• [Your task]:
Beginning with the line that contains "Click Andrea Cistana's profile photo", output each line below exactly through the last one, both included, and nothing else.

== Source records

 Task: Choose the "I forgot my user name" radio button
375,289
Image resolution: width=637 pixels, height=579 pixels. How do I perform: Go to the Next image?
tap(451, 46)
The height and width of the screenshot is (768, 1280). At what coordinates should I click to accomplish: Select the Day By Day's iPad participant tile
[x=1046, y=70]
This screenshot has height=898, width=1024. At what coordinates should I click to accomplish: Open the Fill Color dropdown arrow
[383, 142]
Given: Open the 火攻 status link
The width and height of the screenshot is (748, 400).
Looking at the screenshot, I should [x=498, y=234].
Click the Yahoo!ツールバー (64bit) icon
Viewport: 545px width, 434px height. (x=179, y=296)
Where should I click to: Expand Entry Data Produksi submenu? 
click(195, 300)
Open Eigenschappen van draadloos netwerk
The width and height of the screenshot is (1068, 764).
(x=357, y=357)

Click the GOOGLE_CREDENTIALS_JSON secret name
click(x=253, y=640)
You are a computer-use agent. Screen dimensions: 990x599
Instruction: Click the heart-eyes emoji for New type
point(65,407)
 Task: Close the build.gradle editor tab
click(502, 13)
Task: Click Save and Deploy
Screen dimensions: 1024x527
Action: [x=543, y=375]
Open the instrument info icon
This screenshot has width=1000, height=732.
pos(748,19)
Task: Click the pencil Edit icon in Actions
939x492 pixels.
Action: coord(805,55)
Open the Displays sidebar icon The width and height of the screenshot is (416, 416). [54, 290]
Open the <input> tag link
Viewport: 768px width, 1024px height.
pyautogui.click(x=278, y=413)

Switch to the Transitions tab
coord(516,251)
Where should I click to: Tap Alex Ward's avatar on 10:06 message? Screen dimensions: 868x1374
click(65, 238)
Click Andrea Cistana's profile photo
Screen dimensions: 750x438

====

• [Solution]:
Click Andrea Cistana's profile photo
Screen dimensions: 750x438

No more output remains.